[start ENTRIES]
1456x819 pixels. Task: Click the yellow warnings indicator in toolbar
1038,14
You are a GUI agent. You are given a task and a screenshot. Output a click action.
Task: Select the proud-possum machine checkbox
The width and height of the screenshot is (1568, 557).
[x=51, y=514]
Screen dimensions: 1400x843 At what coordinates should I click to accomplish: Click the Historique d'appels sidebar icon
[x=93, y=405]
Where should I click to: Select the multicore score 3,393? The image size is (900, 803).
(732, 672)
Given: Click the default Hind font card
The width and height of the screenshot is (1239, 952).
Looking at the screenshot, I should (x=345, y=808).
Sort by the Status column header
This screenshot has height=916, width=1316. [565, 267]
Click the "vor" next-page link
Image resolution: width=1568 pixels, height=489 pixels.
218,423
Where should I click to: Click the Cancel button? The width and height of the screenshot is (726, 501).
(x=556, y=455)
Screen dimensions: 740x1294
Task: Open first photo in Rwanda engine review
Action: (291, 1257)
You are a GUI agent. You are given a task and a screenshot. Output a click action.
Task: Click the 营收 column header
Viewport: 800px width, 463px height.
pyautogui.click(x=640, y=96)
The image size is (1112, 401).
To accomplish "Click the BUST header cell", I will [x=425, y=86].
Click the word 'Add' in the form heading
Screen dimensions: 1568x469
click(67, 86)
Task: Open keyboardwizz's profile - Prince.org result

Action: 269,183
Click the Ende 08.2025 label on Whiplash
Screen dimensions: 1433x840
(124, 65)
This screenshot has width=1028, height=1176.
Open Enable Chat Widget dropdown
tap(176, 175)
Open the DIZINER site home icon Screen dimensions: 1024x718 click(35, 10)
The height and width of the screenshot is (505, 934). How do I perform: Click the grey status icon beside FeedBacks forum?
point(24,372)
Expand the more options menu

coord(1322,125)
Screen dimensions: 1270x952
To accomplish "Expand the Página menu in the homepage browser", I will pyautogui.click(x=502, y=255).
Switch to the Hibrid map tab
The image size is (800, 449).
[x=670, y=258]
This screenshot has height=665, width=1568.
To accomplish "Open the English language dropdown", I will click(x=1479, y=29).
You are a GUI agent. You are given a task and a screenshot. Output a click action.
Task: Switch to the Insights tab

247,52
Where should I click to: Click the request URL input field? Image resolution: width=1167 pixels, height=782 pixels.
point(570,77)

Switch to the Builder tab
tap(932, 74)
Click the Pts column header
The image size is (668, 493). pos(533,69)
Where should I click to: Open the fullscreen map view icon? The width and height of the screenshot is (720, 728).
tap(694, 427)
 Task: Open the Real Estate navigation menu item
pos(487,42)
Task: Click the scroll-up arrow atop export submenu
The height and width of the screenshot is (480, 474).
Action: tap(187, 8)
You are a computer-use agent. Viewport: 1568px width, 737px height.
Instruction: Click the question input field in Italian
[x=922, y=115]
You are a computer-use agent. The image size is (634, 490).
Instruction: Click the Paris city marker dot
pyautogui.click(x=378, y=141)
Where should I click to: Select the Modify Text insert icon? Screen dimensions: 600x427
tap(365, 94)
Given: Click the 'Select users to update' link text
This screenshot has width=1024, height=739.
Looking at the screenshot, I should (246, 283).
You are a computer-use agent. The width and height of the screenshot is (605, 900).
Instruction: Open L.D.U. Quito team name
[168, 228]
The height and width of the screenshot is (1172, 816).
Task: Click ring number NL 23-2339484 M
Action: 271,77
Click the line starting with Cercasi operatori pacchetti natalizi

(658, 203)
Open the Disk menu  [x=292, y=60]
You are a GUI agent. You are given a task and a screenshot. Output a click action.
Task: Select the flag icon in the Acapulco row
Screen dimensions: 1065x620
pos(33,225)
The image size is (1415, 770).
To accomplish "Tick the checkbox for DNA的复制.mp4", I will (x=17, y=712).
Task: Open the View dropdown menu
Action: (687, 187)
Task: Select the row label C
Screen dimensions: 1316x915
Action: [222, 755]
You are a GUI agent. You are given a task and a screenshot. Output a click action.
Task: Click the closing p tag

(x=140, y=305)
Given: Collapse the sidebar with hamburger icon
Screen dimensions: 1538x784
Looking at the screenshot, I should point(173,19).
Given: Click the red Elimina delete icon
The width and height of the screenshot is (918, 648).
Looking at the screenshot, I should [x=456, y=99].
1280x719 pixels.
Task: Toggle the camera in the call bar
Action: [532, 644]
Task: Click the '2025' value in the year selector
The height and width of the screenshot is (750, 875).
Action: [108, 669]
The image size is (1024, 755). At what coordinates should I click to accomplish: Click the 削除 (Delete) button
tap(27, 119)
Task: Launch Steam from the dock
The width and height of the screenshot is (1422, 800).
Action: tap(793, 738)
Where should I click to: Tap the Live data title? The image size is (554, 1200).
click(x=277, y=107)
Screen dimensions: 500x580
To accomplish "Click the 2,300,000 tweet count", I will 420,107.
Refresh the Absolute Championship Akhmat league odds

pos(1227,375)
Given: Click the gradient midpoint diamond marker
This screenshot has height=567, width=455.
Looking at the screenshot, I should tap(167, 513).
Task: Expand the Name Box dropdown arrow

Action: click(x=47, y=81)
[end ENTRIES]
**INSTRUCTIONS FOR THE TASK:** Can you retype every one of the lines above word for word?

**FINISHED TASK:**
1456x819 pixels. Task: Click the yellow warnings indicator in toolbar
1038,14
You are a GUI agent. You are given a task and a screenshot. Output a click action.
Task: Select the proud-possum machine checkbox
The width and height of the screenshot is (1568, 557).
[x=51, y=514]
Screen dimensions: 1400x843 At what coordinates should I click to accomplish: Click the Historique d'appels sidebar icon
[x=93, y=405]
Where should I click to: Select the multicore score 3,393? The image size is (900, 803).
(732, 672)
Given: Click the default Hind font card
The width and height of the screenshot is (1239, 952).
Looking at the screenshot, I should (x=345, y=808).
Sort by the Status column header
This screenshot has height=916, width=1316. [565, 267]
Click the "vor" next-page link
Image resolution: width=1568 pixels, height=489 pixels.
218,423
Where should I click to: Click the Cancel button? The width and height of the screenshot is (726, 501).
(x=556, y=455)
Screen dimensions: 740x1294
Task: Open first photo in Rwanda engine review
Action: (291, 1257)
You are a GUI agent. You are given a task and a screenshot. Output a click action.
Task: Click the 营收 column header
Viewport: 800px width, 463px height.
pyautogui.click(x=640, y=96)
The image size is (1112, 401).
To accomplish "Click the BUST header cell", I will [x=425, y=86].
Click the word 'Add' in the form heading
Screen dimensions: 1568x469
click(67, 86)
Task: Open keyboardwizz's profile - Prince.org result

Action: 269,183
Click the Ende 08.2025 label on Whiplash
Screen dimensions: 1433x840
(124, 65)
This screenshot has width=1028, height=1176.
Open Enable Chat Widget dropdown
tap(176, 175)
Open the DIZINER site home icon Screen dimensions: 1024x718 click(35, 10)
The height and width of the screenshot is (505, 934). How do I perform: Click the grey status icon beside FeedBacks forum?
point(24,372)
Expand the more options menu

coord(1322,125)
Screen dimensions: 1270x952
To accomplish "Expand the Página menu in the homepage browser", I will pyautogui.click(x=502, y=255).
Switch to the Hibrid map tab
The image size is (800, 449).
[x=670, y=258]
This screenshot has height=665, width=1568.
To accomplish "Open the English language dropdown", I will click(x=1479, y=29).
You are a GUI agent. You are given a task and a screenshot. Output a click action.
Task: Switch to the Insights tab

247,52
Where should I click to: Click the request URL input field? Image resolution: width=1167 pixels, height=782 pixels.
point(570,77)

Switch to the Builder tab
tap(932, 74)
Click the Pts column header
The image size is (668, 493). pos(533,69)
Where should I click to: Open the fullscreen map view icon? The width and height of the screenshot is (720, 728).
tap(694, 427)
 Task: Open the Real Estate navigation menu item
pos(487,42)
Task: Click the scroll-up arrow atop export submenu
The height and width of the screenshot is (480, 474).
Action: tap(187, 8)
You are a computer-use agent. Viewport: 1568px width, 737px height.
Instruction: Click the question input field in Italian
[x=922, y=115]
You are a computer-use agent. The image size is (634, 490).
Instruction: Click the Paris city marker dot
pyautogui.click(x=378, y=141)
Where should I click to: Select the Modify Text insert icon? Screen dimensions: 600x427
tap(365, 94)
Given: Click the 'Select users to update' link text
This screenshot has width=1024, height=739.
Looking at the screenshot, I should (246, 283).
You are a computer-use agent. The width and height of the screenshot is (605, 900).
Instruction: Open L.D.U. Quito team name
[168, 228]
The height and width of the screenshot is (1172, 816).
Task: Click ring number NL 23-2339484 M
Action: 271,77
Click the line starting with Cercasi operatori pacchetti natalizi

(658, 203)
Open the Disk menu  [x=292, y=60]
You are a GUI agent. You are given a task and a screenshot. Output a click action.
Task: Select the flag icon in the Acapulco row
Screen dimensions: 1065x620
pos(33,225)
The image size is (1415, 770).
To accomplish "Tick the checkbox for DNA的复制.mp4", I will (x=17, y=712).
Task: Open the View dropdown menu
Action: (687, 187)
Task: Select the row label C
Screen dimensions: 1316x915
Action: [222, 755]
You are a GUI agent. You are given a task and a screenshot. Output a click action.
Task: Click the closing p tag

(x=140, y=305)
Given: Collapse the sidebar with hamburger icon
Screen dimensions: 1538x784
Looking at the screenshot, I should point(173,19).
Given: Click the red Elimina delete icon
The width and height of the screenshot is (918, 648).
Looking at the screenshot, I should [x=456, y=99].
1280x719 pixels.
Task: Toggle the camera in the call bar
Action: [532, 644]
Task: Click the '2025' value in the year selector
The height and width of the screenshot is (750, 875).
Action: [108, 669]
The image size is (1024, 755). At what coordinates should I click to accomplish: Click the 削除 (Delete) button
tap(27, 119)
Task: Launch Steam from the dock
The width and height of the screenshot is (1422, 800).
Action: tap(793, 738)
Where should I click to: Tap the Live data title? The image size is (554, 1200).
click(x=277, y=107)
Screen dimensions: 500x580
To accomplish "Click the 2,300,000 tweet count", I will 420,107.
Refresh the Absolute Championship Akhmat league odds

pos(1227,375)
Given: Click the gradient midpoint diamond marker
This screenshot has height=567, width=455.
Looking at the screenshot, I should tap(167, 513).
Task: Expand the Name Box dropdown arrow

Action: click(x=47, y=81)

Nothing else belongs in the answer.